Indicadores Antropométricos

Foram realizadas medidas da massa corporal (balança antropométrica digital com precisão de 0,05 kg (Welmy®, São Paulo, Brasil), estatura (estadiômetro (Sanny®, São Paulo, Brasil), com precisão de 0,1 cm), envergadura e dobras cutâneas (tríceps e perna - adipômetro científico (Sanny®, São Paulo, Brasil). O percentual de gordura corporal foi estimado, através da equação de Slaughter et al. (1988). Durante estas medidas, os escolares estavam com traje de Educação Física e descalços.

 

Indicadores Físico-Motores

Para avaliação da força explosiva de membros superiores, utilizou-se o teste arremesso de medicine-ball, com uma bola de 2kg. Foi considerado o melhor resultado de duas tentativas. A velocidade de deslocamento foi avaliada pelo teste corrida de velocidade de 20 metros, a partir do tempo obtido em sprint máximo, mensurado por sistema de células fotoelétricas (Multi-Sprint Full®, Hidrofi®t, Belo Horizonte, Brasil). Foi considerado o melhor resultado de duas tentativas. A resistência aeróbica foi avaliada pelo teste de corrida vai-e-vem de 20 metros (Léger). O ritmo da corrida foi estabelecido por um sinal sonoro, com uma velocidade inicial de 8,5 km/h, sendo acrescido 0,5 km/h a cada intervalo de 1 minuto.

 

Competência Motora

Para a avaliação da competência percebida foi aplicada uma escala de Sheldon e Eccles (2005) adaptada por Werneck, Coelho e Ferreira (2020). Os escolares deveriam responder a duas questões, em uma escala Likert de 5 pontos (1-Ruim a 5-Excelente): como eles se percebiam com relação ao seu desempenho esportivo e de que maneira se percebiam quando comparados a outros alunos da mesma categoria etária. O escore final foi o somatório das respostas, variando de 2 a 10 pontos.

 

 

“Olho do treinador”

Para avaliação do potencial esportivo dos escolares, foi solicitado aos professores de Educação Física que atribuíssem uma classificação subjetiva em relação à expectativa de sucesso que depositavam em cada um dos seus alunos. Eles avaliaram o potencial do aluno para o desempenho esportivo no futuro, de acordo com uma escala Likert de 5 pontos: 1-Ruim; 2-Razoável; 3-Bom; 4-Muito Bom; 5-Excelente. Estudos anteriores demonstram a validade desta avaliação para estimativa do potencial esportivo feita pelos treinadores (De Paula et al., 2020; Vidigal et al., 2022) e para predizer a progressão na carreira de jovens atletas (Figueiredo et al., 2009).

Itens de dados:
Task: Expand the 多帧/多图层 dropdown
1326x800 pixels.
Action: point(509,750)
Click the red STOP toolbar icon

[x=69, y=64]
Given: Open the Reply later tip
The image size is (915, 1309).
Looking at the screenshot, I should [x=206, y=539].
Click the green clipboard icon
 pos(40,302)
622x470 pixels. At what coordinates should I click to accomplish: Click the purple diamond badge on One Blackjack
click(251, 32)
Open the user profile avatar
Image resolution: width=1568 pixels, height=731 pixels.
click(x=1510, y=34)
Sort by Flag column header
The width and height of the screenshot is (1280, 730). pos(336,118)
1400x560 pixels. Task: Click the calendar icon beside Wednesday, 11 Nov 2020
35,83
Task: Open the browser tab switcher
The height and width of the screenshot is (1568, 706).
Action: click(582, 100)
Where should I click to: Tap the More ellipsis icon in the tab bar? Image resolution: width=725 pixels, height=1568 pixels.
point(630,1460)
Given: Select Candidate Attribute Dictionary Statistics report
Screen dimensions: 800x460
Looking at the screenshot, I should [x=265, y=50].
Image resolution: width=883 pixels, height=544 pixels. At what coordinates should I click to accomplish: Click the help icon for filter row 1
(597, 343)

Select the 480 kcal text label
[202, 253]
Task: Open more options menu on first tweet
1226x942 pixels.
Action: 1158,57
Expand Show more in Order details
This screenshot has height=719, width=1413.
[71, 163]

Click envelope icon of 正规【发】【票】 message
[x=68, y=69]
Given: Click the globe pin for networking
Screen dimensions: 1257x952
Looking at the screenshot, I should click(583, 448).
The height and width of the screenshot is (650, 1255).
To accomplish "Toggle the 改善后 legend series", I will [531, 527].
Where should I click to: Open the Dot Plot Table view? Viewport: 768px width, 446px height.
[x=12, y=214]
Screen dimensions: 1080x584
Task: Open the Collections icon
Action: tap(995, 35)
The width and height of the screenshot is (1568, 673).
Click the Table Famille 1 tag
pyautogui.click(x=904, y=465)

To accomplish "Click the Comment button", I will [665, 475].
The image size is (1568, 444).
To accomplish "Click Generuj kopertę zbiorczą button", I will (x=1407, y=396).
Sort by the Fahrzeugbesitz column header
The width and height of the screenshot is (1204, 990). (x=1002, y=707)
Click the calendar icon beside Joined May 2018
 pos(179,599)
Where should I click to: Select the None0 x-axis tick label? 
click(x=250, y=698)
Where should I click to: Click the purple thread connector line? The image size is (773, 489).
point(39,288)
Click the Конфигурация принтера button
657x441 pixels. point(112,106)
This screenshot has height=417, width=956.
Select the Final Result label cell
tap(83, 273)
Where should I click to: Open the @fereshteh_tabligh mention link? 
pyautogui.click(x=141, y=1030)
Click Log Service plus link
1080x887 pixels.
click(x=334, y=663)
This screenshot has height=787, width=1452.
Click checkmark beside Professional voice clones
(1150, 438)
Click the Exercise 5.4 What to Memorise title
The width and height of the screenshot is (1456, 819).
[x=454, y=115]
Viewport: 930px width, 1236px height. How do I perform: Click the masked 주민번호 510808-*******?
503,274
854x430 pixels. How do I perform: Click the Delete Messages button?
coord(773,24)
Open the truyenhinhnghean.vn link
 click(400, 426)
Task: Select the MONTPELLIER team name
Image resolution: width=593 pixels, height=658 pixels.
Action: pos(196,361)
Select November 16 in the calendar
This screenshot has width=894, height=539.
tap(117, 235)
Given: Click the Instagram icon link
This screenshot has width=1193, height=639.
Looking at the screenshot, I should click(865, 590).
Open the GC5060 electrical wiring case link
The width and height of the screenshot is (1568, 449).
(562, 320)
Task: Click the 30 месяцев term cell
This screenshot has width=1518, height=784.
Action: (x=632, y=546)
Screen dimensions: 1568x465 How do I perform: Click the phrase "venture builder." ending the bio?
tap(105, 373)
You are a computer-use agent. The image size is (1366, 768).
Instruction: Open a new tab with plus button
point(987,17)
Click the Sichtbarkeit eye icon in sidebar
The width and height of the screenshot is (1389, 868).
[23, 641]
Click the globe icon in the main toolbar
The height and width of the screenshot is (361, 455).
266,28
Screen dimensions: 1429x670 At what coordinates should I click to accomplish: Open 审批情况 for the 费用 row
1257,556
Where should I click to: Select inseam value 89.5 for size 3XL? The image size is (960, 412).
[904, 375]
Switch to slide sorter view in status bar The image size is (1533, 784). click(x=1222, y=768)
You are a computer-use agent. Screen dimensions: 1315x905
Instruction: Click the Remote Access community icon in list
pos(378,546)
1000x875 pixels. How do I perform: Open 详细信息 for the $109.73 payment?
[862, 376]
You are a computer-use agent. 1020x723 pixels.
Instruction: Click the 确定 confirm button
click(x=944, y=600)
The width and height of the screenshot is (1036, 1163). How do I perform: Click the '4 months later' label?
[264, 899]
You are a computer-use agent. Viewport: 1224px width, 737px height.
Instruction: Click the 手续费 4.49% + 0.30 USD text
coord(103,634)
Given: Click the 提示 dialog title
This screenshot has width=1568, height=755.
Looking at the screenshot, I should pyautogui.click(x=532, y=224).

TAREFA PROPOSTA:
Reescreva em forma de lista o parágrafo do texto que começa com “Para avaliação da força explosiva”, mantendo seus fatos principais.

ESPAÇO PARA RESPOSTA:
- Força explosiva de membros superiores: teste de arremesso de medicine-ball com bola de 2 kg. Considerou-se o melhor resultado de duas tentativas.
- Velocidade de deslocamento: teste de corrida de velocidade de 20 metros. O tempo em sprint máximo foi medido por sistema de células fotoelétricas (Multi-Sprint Full®). Considerou-se o melhor resultado de duas tentativas.
- Resistência aeróbica: teste de corrida vai-e-vem de 20 metros (Léger). O ritmo foi dado por sinal sonoro, com velocidade inicial de 8,5 km/h e acréscimo de 0,5 km/h a cada minuto.